The Hausa text which is widely distributed in the shari’a states to explain the rules governing hisba goes back to 1788 AD, well before there was public transport to worry about. The text is a short book written originally in Arabic by ‘Abdullahi dan Fodio, the younger brother of Shaikh ‘Uthman dan Fodio, before their great jihad was successful. He wrote it, it seems, in Zamfara where the Shaikh was successfully preaching and teaching; as a result, new Muslim communities were setting up properly Islamic administrations there. Once the Caliphate was established, some twenty years later, so too was the institution of hisba: we know the name of the first muhtasib, the judge responsible for enforcing proper observance of shari’a in public spaces, but nothing of his actual work is recorded.
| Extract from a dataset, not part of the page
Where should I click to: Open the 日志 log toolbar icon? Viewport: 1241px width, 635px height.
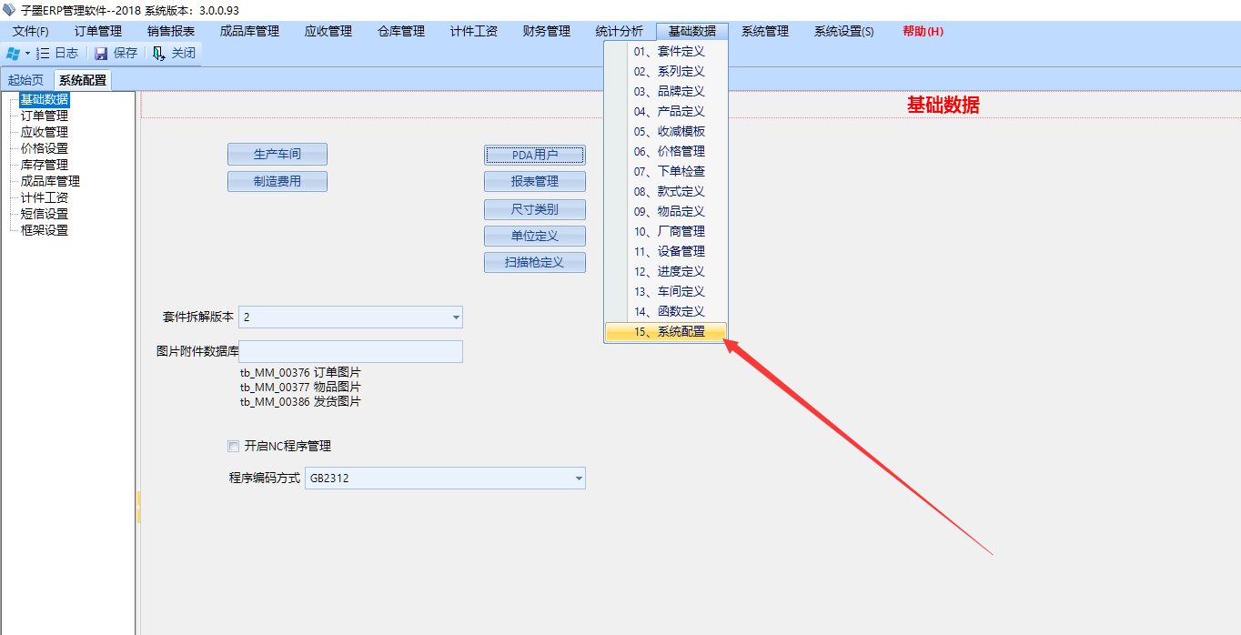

It was clearly different from the ‘police’ (shurta) and from the role of gaoler (yari). But eyewitness accounts from visitors to Kano and Sokoto in the 1820s suggest that the muhtasib overlooked much improper behaviour taking place in areas of town where transport workers and off-duty servants or slaves found their relaxation. There is no suggestion there was a public hisba force out on the streets day or night looking for miscreants. Instead it was, I suspect, retainers from the major political houses who acted as peacekeepers in town as, when and where required.

I am posing these observations as questions because I actually would like feedback from Islamic and legal scholars who are better versed in the interpretation of Islam and of Nigerian constitutional law than I am. I think a conversation in the comments section of this post could prove quite fruitful.